Have a lovely day! ^^
Thank you for posting this! I was wondering what you would do in my situation btw:
I just joined an international professional network for journalists, and the person in charge of my region is Korean. I e-mailed him an introduction in English and expect him to call me by my first name. So in the first e-mail I addressed him as “Reporter Chae.”
I received back a reply signed by his personal name, let’s say it was Yeong-sin.
How should I address Chae Yeong-sin in my next e-mail? Mind you this is an international network where we all speak English, and I address everybody else who isn’t Korean by their given names.
Do I interpret “Best regards, Yeong-sin” as an invitation to call him Yeong-sin? Should it be Yeong-sin-ssi, because that’s the safest way to make sure you’re addressing someone politely? Or Yeong-sin-nim, since it’s a semi-professional setting? Or can I call this guy Sunbae-nim, since he started at this organisation before I did? Yeong-sin Sunbae?
Your prompt help is very much appreciated!
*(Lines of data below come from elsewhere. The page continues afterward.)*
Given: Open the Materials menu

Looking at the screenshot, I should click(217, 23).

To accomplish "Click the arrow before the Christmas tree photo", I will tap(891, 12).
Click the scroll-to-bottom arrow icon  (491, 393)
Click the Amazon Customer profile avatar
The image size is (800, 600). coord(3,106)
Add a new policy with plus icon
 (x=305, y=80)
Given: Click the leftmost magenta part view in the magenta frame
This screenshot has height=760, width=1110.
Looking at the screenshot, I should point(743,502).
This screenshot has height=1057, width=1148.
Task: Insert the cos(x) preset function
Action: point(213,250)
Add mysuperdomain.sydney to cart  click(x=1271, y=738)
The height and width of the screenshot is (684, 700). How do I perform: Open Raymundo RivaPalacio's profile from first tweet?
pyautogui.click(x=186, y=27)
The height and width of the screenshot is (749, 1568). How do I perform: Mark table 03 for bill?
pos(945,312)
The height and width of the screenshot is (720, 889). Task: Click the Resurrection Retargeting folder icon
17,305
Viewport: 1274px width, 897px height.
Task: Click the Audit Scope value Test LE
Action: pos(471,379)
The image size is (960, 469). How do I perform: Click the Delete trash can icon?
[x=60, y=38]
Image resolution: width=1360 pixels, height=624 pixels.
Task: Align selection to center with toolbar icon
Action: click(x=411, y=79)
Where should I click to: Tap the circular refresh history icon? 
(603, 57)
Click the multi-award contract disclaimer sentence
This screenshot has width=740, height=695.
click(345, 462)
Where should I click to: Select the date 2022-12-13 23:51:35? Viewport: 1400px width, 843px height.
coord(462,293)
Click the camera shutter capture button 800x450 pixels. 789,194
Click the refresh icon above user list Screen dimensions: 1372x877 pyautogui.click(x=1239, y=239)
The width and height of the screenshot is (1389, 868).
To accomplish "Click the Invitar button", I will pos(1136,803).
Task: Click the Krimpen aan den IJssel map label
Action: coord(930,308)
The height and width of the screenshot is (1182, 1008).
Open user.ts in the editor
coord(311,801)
Thank you for the nice comment and being so thoughtful! ^^
That’s an interesting situation.
For an international network where everyone speaks English, you can probably keep it western by addressing someone by their given name. Most Koreans have different rules and mindset when speaking Korean vs English.
I’d call him Yeong-sin in the English email, but say Yeong-sin-nim on the phone, and Yeong-sin Sunbae-nim in person to impress him (you can drop nim and say Yeong-sin Sunbae when you feel a bit closer to him).
I hope this was helpful!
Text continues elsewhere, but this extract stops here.